When Brazilian president Dilma Rousseff postponed her official visit to the US in protest of National Security Agency spying activities on Tuesday, it seemed like a routine bit of diplomatic posturing.
But another one of her proposals could perhaps be more significant: a set of measures intended to extricate the internet in Brazil from under the influence of the US and its tech giants.
Some are claiming the country is embarking on a course that will cut itself off from the internet.
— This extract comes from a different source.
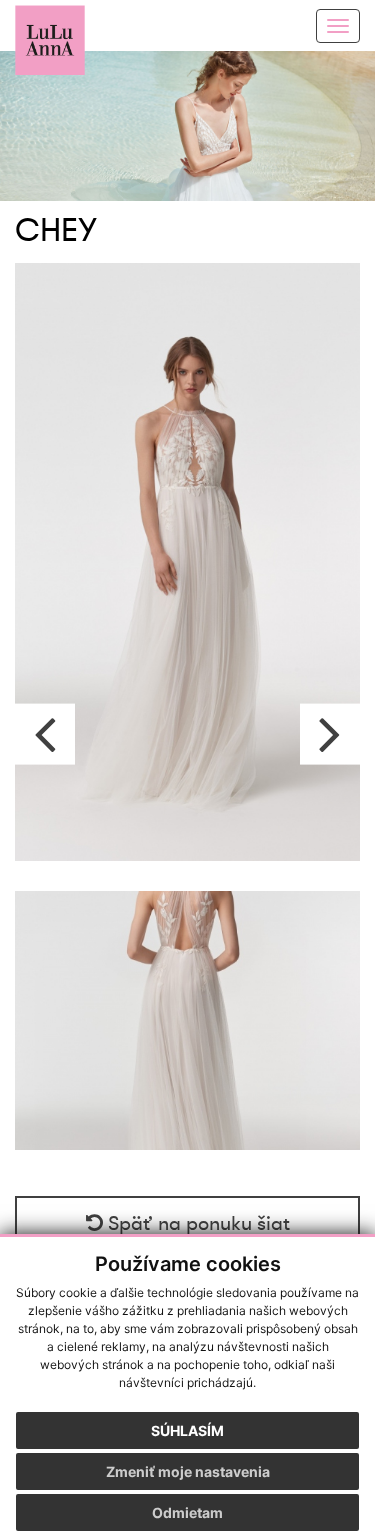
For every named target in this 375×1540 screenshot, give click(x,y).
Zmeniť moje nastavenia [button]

To international policy experts however, Rousseff’s proposals offer a more open and comprehensive discussion of issues that have been quietly brewing in the internet community.
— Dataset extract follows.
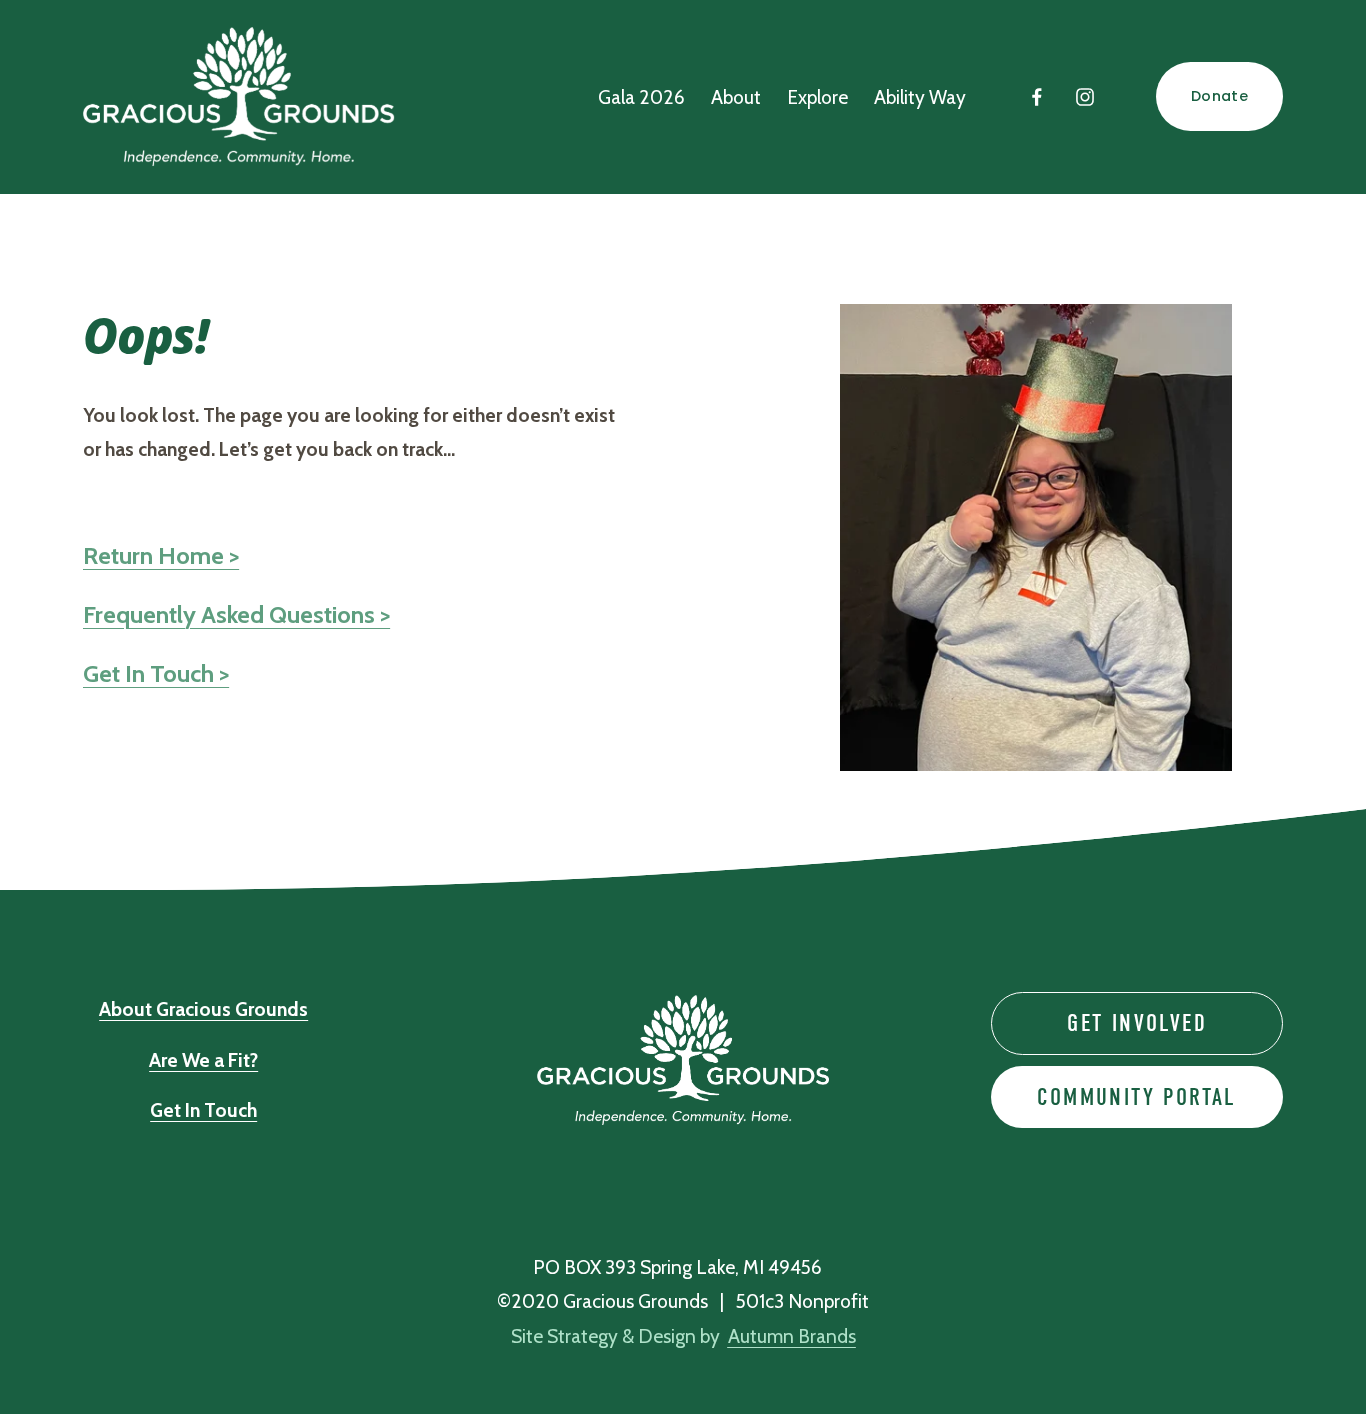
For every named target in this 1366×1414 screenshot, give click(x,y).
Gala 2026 (641, 97)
“The hope that Brazil has is that the measures would curb the control the US has in terms of infrastructure and that maybe it will be a pressure for the United States to change its practices that came to knowledge after the Snowden leak,” said Marilia Maciel, a researcher who works on Internet security policy at Brazil’s Fundacao Getulio Vargas.
To do this, Rousseff proposed a set of ambitious, and controversial, measures that include: constructing submarine cables that do not route through the US, building internet exchange points in Brazil, creating an encrypted email service through the state postal service and having Facebook, Google and other companies store data by Brazilians on servers in Brazil.
“I think that there is a feeling that the US has always had a prominent role in internet governance and they want to change that,” Maciel said. “The conversation is under way, and it became prominent last year at Dubai.”
It’s the conversation at the World Conference on International Telecommunications (WCIT) Dubai that has internet executives offering alarmist warnings about a balkanized internet that suppresses online freedom. There, Russia and China explicitly stated their hopes to take control of the internet away from the US.
At a discussion in New York last week, Google executive chairman Eric Schmidt said he was more concerned about a balkanized internet than NSA surveillance and government spying.
The real danger [from] the publicity about all of this is that other countries will begin to put very serious encryption – we use the term ‘balkanization’ in general – to essentially split the internet and that the internet’s going to be much more country specific,” Schmidt said. “That would be a very bad thing, it would really break the way the internet works, and I think that’s what I worry about.”